In grades 1–3, that was the kind of narration the students did. But once they reached grades 4–6, another kind of narration was added to the line up. They still retold the story many times, but sometimes they would be asked to explain how something worked. It really just depended on the passage that was read or the experience that they shared. For example, if you were reading The Swiss Family Robinson with your fifth-grade student, you might ask him to tell you about the tree house that the Robinsons built, what it was like, and how it worked. 

Narration does not have to be just “tell me the story.” 

Students in grades 7–9 had another expansion to their narration line up. They continued to retell the story or to explain how something worked, depending on what the passage was about, but they also sometimes were asked to describe what something looked like. So they might read a passage about the geography of the northern coast of Africa, for example, and then be required to describe it for their narration. 

In grades 10–12, a fourth kind of narration was added to the line up. Now there were four kinds to choose from, depending on which kind of narration the passage lent itself to most. This fourth kind of narration required more critical thinking skills. The student was asked to state his opinion and support it with details from the passage. 

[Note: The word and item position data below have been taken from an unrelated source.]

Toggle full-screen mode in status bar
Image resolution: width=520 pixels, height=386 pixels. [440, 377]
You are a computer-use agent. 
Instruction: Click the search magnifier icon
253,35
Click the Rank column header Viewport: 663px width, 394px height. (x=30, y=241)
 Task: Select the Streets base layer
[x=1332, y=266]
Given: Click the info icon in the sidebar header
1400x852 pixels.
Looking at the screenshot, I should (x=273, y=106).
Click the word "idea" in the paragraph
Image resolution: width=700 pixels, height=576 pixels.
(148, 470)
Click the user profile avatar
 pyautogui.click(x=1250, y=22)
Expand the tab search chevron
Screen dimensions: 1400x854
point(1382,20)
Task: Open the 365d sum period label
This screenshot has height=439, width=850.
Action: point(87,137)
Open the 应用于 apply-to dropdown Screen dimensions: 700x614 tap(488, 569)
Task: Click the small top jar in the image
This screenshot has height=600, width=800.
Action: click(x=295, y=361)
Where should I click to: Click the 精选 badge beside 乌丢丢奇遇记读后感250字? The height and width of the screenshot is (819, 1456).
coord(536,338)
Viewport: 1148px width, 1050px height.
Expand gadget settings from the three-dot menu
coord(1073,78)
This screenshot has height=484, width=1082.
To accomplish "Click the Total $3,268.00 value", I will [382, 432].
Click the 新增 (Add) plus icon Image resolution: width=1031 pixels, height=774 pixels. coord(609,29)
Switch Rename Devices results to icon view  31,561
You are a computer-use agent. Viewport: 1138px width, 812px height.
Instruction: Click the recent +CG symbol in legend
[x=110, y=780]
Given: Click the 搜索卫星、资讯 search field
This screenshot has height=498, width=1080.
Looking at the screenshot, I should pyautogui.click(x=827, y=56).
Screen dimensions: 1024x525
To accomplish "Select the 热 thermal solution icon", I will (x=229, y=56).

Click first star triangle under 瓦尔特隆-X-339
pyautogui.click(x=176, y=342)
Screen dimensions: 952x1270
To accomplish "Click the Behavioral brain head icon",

If you are familiar with composition, you may recognize those four kinds of narration that I just described: “Tell it back in your own words” is narrative; “Explain how something works” is expository; “Describe how something looks” is descriptive; and “state your opinion and support it” is persuasive. Those are the four main types of compositions that are studied and practiced in the upper grades: narrative, expository, descriptive, and persuasive. Yet Charlotte Mason incorporated them quite naturally and gradually just in the way she asked for a narration through the grade levels.

Here are some of the questions she used.

Narrative (beginning in grade 1)

  • Tell the story of…
  • Tell what you know about…
  • What is a hero? What heroes have you heard of? Tell about one.

Expository (beginning in grade 4)

  • Tell the history of [a current item or phrase read about].
  • Give a diagram of [a body part that was studied], and explain how it works.
  • How many kinds of bees are there in a hive? What work does each do? Tell how they build the comb.

Descriptive (beginning in grade 7)

  • Describe the founding of Christ’s Kingdom. What are the laws of His Kingdom?
  • Describe a journey in [a geographical area that was read about].
  • How are the following seeds dispersed? Give diagrams and observations.
  • Describe the condition of (a) the clergy, (b) the army, (c) the navy, (d) the general public in and about [the time period studied].

Persuasive (beginning in grade 10)

  • Discuss [a modern political person’s] scheme. How is it working?
  • Write an essay on [a current event], showing what some of the difficulties have been and what has been achieved.
  • Write a letter in the manner of [an historical person who was read about] on any Modern Topic.
  • Write a letter to [a newspaper] on [a current event or topic studied].
  • Write a ballad on [a current event that was studied].
  • Write an essay on the present condition of [your own country], or on [a leader of another country].

You can do the same. As your student is ready, as he gains experience and fluency in narrating, you can level up the kinds of narration you ask for to include narrative, expository, descriptive, and persuasive.

If you need help with coming up with those wonderfully varied narration prompts at the appropriate grade levels, check out our narration notecards. We have several sets of cards that are book-specific. Each set contains cards that correspond to the chapters in the book, and each card gives three narration prompts to choose from, so you can select the one that works best for your student.

Narration—such a simple and powerful method that can grow with your student. That’s the brilliance of Charlotte Mason.